On Tue, 17 Jul 2012 12:01:21 +0100, Lipska the Kat wrote:

> For the past 9 years I have been developing in Java
[...]
> Anyway, I'm looking at Python as a rapid prototyping language. I have an
> idea and just want to get it down in basic outline code as quickly as
> possible before it departs my aging brain... 

A couple of good resources for you to read, written by a top Python 
developer who also knows Java backwards:

http://dirtsimple.org/2004/12/python-is-not-java.html
http://dirtsimple.org/2004/12/java-is-not-python-either.html


You will occasionally (i.e. about sixteen times a day) read some Python 
programmer tossing out comments like "Flat is better than nested", often 
in quotes. P.J. Eby does this at least twice in the first link above. 
What the hell are they talking about?

They're talking about the Zen of Python, a list of a dozen or so slightly 
tongue in cheek mottoes meant to encapsulate the (often deliberately 
contradictory) coding philosophy that Python developers should aspire 
too. At the interactive Python prompt, enter "import this" (without the 
quotes) and be enlightened.

Keeping the Zen in mind as an ideal is incredibly useful. Arguing over 
whose opinion is more true to the Zen is a waste of time.


> I'm not used to using
> variables without declaring their type ... (well I used to do Visual
> Basic many years ago) It just seems so weird, 

Compared to Java, or Haskell, or Ada, Python may seem like an incredibly 
sloppy language. A lot of that sloppiness comes from the lack of compile-
time type-checking. And that's probably true: Haskell's type checker can 
detect infinite loops, by Jove! Python won't even warn you that you're 
about to blow away a built-in function. (Don't worry though, you can 
easily get it back again.)

(But at least Python isn't Perl, or PHP.)

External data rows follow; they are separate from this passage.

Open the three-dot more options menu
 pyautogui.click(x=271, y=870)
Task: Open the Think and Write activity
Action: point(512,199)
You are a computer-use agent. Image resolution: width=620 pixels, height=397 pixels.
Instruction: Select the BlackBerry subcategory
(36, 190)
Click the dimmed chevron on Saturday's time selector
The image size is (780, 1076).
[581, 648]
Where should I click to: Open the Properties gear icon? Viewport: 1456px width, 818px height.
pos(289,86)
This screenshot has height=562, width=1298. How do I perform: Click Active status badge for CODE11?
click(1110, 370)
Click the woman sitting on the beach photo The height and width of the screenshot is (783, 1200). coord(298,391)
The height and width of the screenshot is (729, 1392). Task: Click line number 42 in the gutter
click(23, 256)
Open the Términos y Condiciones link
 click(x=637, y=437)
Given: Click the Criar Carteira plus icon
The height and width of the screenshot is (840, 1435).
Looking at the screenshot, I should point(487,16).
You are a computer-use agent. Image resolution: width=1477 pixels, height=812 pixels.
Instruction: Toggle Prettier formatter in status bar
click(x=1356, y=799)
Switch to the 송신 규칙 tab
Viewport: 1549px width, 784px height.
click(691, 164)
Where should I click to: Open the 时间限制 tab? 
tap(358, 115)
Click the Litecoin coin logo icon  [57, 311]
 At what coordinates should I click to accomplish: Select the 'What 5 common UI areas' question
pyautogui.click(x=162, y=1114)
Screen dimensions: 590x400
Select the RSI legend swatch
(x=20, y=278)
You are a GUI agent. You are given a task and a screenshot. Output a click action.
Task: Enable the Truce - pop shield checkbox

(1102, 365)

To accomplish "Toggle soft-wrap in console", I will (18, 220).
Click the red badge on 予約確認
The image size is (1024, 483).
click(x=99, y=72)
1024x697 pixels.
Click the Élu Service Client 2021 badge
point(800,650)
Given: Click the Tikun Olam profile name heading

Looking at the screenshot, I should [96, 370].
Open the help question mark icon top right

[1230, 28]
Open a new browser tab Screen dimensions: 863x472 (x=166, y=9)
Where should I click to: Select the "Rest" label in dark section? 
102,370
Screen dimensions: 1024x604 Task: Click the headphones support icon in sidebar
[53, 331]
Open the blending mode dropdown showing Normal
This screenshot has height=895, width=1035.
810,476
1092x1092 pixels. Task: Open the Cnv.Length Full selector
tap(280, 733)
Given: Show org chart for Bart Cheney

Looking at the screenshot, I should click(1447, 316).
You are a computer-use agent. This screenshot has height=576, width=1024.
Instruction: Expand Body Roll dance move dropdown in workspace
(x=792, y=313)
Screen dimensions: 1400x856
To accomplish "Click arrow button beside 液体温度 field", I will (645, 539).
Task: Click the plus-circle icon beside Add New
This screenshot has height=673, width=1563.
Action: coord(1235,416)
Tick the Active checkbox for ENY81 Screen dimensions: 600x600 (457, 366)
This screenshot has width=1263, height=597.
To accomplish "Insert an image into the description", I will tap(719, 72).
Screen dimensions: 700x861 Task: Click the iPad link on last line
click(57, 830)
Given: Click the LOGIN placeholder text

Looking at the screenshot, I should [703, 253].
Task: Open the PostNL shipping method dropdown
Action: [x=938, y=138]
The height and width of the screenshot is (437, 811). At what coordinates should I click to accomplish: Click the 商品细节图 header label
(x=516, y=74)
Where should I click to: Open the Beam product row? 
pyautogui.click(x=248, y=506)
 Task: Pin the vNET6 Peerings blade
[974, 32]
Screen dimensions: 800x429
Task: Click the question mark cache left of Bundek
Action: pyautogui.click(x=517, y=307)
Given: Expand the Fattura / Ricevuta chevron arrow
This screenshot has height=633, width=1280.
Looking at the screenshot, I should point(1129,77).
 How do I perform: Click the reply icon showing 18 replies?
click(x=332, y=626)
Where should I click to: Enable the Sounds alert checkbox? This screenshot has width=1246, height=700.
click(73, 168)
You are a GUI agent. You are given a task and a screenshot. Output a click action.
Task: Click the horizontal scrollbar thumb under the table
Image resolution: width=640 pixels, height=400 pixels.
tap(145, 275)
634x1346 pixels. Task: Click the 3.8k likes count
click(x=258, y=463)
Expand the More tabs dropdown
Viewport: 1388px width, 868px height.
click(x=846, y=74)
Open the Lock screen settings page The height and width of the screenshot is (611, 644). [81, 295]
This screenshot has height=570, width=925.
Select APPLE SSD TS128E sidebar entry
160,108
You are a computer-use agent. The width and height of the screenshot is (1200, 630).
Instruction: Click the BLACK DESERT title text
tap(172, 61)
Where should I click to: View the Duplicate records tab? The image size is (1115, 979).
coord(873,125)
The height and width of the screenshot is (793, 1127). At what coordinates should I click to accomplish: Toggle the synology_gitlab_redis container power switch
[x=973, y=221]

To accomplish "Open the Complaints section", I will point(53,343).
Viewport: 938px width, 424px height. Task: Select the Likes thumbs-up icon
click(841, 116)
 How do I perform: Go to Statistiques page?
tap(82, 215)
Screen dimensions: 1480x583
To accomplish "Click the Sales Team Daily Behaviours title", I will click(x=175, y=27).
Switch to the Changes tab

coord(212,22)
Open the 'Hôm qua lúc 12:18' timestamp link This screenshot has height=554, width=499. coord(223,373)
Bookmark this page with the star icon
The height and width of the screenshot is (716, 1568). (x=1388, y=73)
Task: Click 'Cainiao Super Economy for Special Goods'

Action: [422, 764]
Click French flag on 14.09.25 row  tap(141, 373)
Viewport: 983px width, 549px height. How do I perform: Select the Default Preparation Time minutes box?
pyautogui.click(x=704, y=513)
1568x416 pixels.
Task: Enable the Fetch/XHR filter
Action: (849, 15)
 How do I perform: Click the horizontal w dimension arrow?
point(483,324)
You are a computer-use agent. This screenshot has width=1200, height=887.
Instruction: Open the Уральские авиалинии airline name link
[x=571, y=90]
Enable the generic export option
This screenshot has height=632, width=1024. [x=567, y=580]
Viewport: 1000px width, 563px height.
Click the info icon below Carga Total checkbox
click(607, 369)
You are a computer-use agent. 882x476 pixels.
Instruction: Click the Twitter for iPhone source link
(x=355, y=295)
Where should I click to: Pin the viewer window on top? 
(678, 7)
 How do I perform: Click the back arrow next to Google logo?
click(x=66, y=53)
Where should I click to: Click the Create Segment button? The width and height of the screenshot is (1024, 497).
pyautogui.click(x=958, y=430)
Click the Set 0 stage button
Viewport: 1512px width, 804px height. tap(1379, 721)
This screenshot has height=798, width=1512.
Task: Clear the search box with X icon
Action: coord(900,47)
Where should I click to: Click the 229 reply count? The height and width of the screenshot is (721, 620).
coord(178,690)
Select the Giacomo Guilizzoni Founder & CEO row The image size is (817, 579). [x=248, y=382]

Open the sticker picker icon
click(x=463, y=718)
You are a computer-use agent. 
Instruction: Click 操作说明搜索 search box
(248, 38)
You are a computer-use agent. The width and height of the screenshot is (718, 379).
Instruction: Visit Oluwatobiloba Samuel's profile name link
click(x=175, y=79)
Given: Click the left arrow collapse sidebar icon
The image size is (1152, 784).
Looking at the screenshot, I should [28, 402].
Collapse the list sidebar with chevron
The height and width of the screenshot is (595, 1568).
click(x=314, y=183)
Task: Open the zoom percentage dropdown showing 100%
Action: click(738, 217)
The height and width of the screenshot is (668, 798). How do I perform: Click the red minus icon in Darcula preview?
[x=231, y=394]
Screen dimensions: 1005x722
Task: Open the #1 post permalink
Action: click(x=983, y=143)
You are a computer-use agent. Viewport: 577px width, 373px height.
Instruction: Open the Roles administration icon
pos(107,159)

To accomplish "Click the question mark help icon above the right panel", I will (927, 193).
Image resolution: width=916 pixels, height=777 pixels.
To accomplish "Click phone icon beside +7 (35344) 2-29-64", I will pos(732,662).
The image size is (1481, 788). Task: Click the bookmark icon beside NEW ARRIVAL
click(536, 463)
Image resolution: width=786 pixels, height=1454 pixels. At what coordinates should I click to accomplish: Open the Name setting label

While Python doesn't (can't!) check the type of data at compile-time, but 
it does check the type of data at run-time. This ain't assembly language, 
where there's only one type, bytes! I came from a Pascal background, and 
at first I found the lack of type declarations rather concerning. But 
soon I found it liberating.

Especially once I started using Python interactively, at the REPL.

Most arguments about which is better, compile-time type checking or run-
time type checking, miss the point: both have advantages, and 
disadvantages. Which is "better" depends on what you want to do.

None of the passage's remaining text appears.